Today I would like to share a book that I have been reading to my Kindergarten students all week. I think it is a perfect selection for Perfect Picture Book Friday sponsored by Susanna Leonard Hill!
How Groundhog’s Garden Grew
Written and illustrated by Lynne Cherry
Publisher: Blue Sky Press 2003
Audience: Ages 6-12
Themes: gardening, sharing, teaching, science
Opening: Little Groundhog was hungry. “Beautiful! Scrumptious! Irresistible!” he exclaimed as he crept into a neighbor’s lovely vegetable garden. He was nibbling on some fresh green lettuce when Squirrel rushed down from her tree. “Little Groundhog!” Squirrel scolded. “This food does not belong to you.

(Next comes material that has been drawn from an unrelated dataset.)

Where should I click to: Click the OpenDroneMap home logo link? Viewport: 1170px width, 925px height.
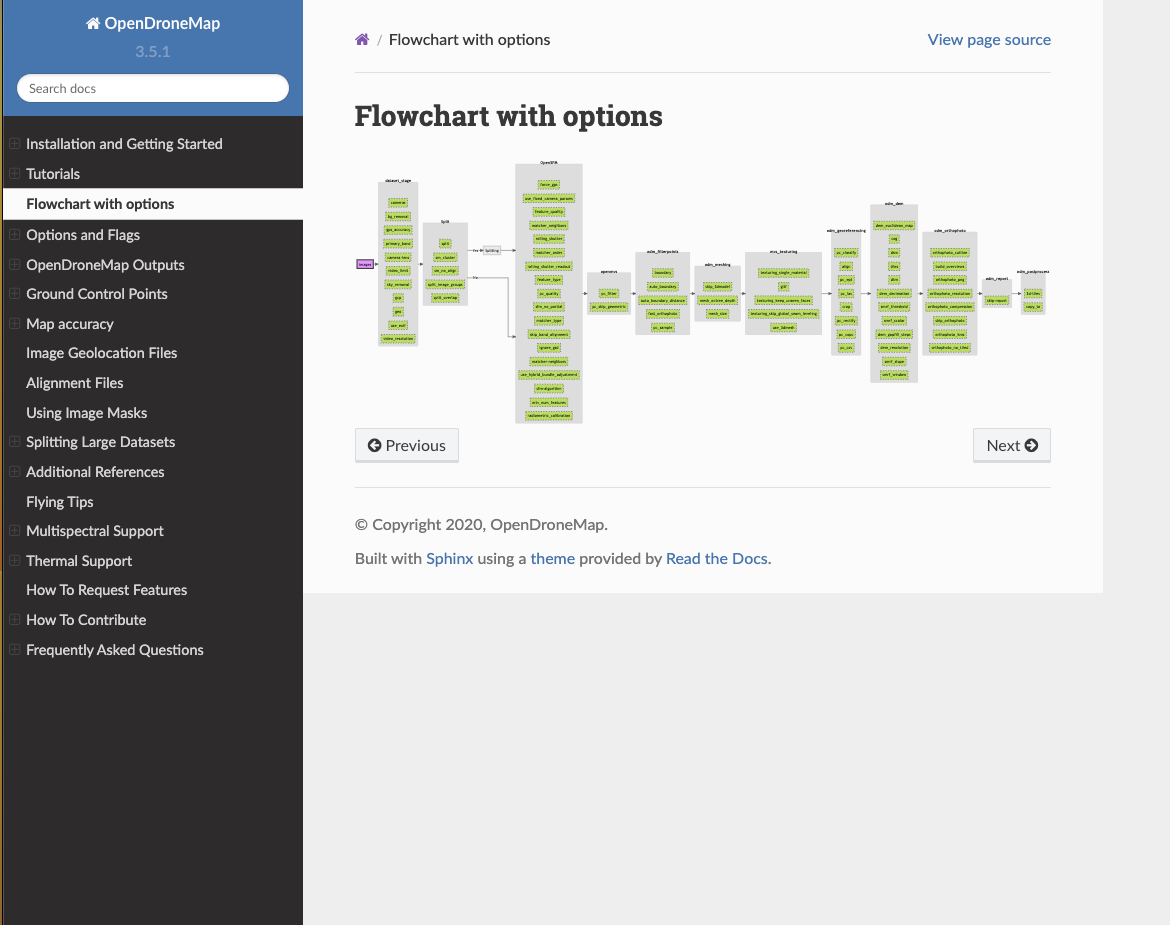coord(152,23)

If you take food that belongs to others, you will not have a friend in the world! Why don’t you plant your OWN garden?”
Little Groundhog admits that he does not know how to plant a garden, so Squirrel decides to teach Little Groundhog how to plant a fabulous garden filled with a variety of delicious vegetables. Little Groundhog learns about root crops, perreneals, vegetables that grow on vines, seedlings, and pollination. He is overjoyed as he watches his very own garden burst into life. Squirrel even teaches Little Groundhog how to cook his vegetables, and together they host a feast for all the animals of the forest.
This website includes activities for journaling, learning vocabulary from the story, sequencing events, and writing postcards to Little Groundhog.
Why I like this book: I paired this book with a nonfiction book about gardening for my Kindergarten classes this week. My students are learning about plants and vegetables, and they are planting a vegetable garden in our outdoor learning center.
This book is beautifullly illustrated. Lynne Cherry’s illustrations in How Groundhog’s Garden Grew are similar to those of Jan Brett’s in her many animal books. The book includes miniature pictures of vegetables and insects around the borders of several of the pages, and each two page spread is realistically drawn with attention to every detail.
The themes of this book also appeal to me. Squirrel teaches Little Groundhog to garden, and Little Groundhog learns how to be self-sufficient. He is so proud of himself at the end of the story, and he shares his feast with the other animals from whom he had previously been stealing vegetables. The book sends a great message to readers and it also includes a lot of gardening vocabulary.